Reproduce the data below word for word, leaving out no line.
- - - -
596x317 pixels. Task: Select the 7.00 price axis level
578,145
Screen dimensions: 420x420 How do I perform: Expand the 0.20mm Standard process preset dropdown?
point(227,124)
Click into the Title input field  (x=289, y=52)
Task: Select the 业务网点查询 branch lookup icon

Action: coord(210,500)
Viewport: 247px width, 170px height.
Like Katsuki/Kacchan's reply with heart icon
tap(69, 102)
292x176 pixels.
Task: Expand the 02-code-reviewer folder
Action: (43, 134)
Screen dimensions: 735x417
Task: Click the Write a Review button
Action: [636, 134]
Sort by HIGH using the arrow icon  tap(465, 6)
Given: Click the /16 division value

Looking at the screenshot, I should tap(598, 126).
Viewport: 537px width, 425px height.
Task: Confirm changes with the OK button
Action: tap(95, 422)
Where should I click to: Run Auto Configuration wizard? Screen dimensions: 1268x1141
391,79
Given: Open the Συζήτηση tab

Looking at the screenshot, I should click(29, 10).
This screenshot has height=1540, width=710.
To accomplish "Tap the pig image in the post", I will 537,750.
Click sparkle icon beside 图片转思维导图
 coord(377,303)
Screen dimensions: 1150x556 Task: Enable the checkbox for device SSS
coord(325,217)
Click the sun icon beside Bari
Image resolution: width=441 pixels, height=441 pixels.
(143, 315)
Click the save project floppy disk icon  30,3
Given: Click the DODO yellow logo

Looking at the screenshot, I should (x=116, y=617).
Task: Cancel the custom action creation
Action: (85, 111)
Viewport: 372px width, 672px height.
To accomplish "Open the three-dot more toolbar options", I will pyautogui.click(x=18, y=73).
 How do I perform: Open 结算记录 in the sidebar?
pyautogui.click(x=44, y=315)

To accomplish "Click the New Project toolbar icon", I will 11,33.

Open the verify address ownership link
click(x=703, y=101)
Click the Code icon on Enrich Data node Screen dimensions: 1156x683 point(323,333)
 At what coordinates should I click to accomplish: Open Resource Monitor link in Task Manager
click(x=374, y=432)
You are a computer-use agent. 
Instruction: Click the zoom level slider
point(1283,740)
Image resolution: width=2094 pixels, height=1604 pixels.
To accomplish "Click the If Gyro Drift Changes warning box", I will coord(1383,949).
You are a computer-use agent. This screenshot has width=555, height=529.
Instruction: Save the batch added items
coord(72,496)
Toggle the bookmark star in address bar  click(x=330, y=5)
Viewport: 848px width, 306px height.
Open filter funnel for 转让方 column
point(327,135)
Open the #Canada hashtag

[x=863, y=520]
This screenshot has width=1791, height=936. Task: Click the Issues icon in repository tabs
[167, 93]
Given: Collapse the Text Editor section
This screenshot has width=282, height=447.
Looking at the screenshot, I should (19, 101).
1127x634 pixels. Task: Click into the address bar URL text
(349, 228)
- - - -
Correct result:
596x317 pixels. Task: Select the 7.00 price axis level
578,145
Screen dimensions: 420x420 How do I perform: Expand the 0.20mm Standard process preset dropdown?
point(227,124)
Click into the Title input field  (x=289, y=52)
Task: Select the 业务网点查询 branch lookup icon

Action: coord(210,500)
Viewport: 247px width, 170px height.
Like Katsuki/Kacchan's reply with heart icon
tap(69, 102)
292x176 pixels.
Task: Expand the 02-code-reviewer folder
Action: (43, 134)
Screen dimensions: 735x417
Task: Click the Write a Review button
Action: [636, 134]
Sort by HIGH using the arrow icon  tap(465, 6)
Given: Click the /16 division value

Looking at the screenshot, I should tap(598, 126).
Viewport: 537px width, 425px height.
Task: Confirm changes with the OK button
Action: tap(95, 422)
Where should I click to: Run Auto Configuration wizard? Screen dimensions: 1268x1141
391,79
Given: Open the Συζήτηση tab

Looking at the screenshot, I should click(29, 10).
This screenshot has height=1540, width=710.
To accomplish "Tap the pig image in the post", I will 537,750.
Click sparkle icon beside 图片转思维导图
 coord(377,303)
Screen dimensions: 1150x556 Task: Enable the checkbox for device SSS
coord(325,217)
Click the sun icon beside Bari
Image resolution: width=441 pixels, height=441 pixels.
(143, 315)
Click the save project floppy disk icon  30,3
Given: Click the DODO yellow logo

Looking at the screenshot, I should (x=116, y=617).
Task: Cancel the custom action creation
Action: (85, 111)
Viewport: 372px width, 672px height.
To accomplish "Open the three-dot more toolbar options", I will pyautogui.click(x=18, y=73).
 How do I perform: Open 结算记录 in the sidebar?
pyautogui.click(x=44, y=315)

To accomplish "Click the New Project toolbar icon", I will 11,33.

Open the verify address ownership link
click(x=703, y=101)
Click the Code icon on Enrich Data node Screen dimensions: 1156x683 point(323,333)
 At what coordinates should I click to accomplish: Open Resource Monitor link in Task Manager
click(x=374, y=432)
You are a computer-use agent. 
Instruction: Click the zoom level slider
point(1283,740)
Image resolution: width=2094 pixels, height=1604 pixels.
To accomplish "Click the If Gyro Drift Changes warning box", I will coord(1383,949).
You are a computer-use agent. This screenshot has width=555, height=529.
Instruction: Save the batch added items
coord(72,496)
Toggle the bookmark star in address bar  click(x=330, y=5)
Viewport: 848px width, 306px height.
Open filter funnel for 转让方 column
point(327,135)
Open the #Canada hashtag

[x=863, y=520]
This screenshot has width=1791, height=936. Task: Click the Issues icon in repository tabs
[167, 93]
Given: Collapse the Text Editor section
This screenshot has width=282, height=447.
Looking at the screenshot, I should (19, 101).
1127x634 pixels. Task: Click into the address bar URL text
(349, 228)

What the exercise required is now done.